BeritaBlitar

Bau Permainan Gelap di Balik Lelang Aset Blitar, Notaris Diduga Terlibat

33
×

Bau Permainan Gelap di Balik Lelang Aset Blitar, Notaris Diduga Terlibat

Sebarkan artikel ini
IMG 20251030 WA0117

Mjnews.id – Persidangan lanjutan kasus dugaan penyerobotan lahan dengan nomor perkara 308/Pid.B/2025/PN Blt kembali digelar di Pengadilan Negeri Blitar, Kamis 30 Oktober 2025.
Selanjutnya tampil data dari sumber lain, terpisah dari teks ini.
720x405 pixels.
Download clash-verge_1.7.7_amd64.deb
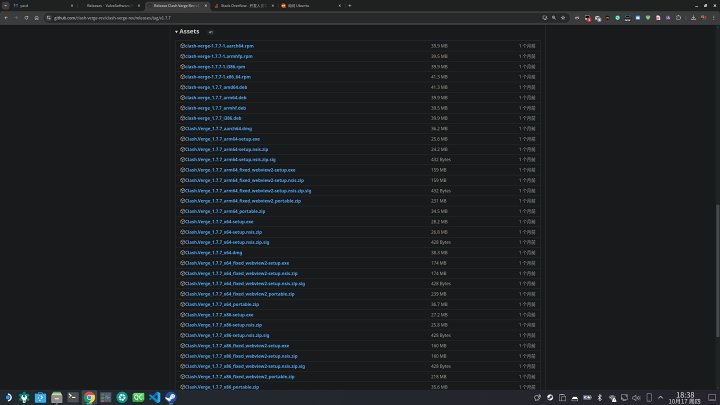point(213,87)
Dalam sidang kali ini, tim penasihat hukum terdakwa bersama saksi ahli hukum perdata menyoroti adanya sejumlah pelanggaran prosedur yang dinilai membuat perkara ini belum layak masuk ke ranah pidana.

ADVERTISEMENT

Kuasa hukum terdakwa, Advokat Joko Siswanto, S.Kom., S.H., CTA., didampingi Rachmat Idisetyo, S.H., dan Jakfar Shodiq, S.H., menegaskan bahwa kasus yang dihadapi kliennya sejatinya merupakan sengketa keperdataan, bukan tindak pidana.

“Sejak awal kami sudah tegaskan dalam eksepsi bahwa perkara ini murni perdata. Tahapan hukumnya belum dijalankan, terutama terkait permohonan eksekusi kepada ketua pengadilan negeri atas objek yang dipersoalkan,” ujar Joko usai sidang.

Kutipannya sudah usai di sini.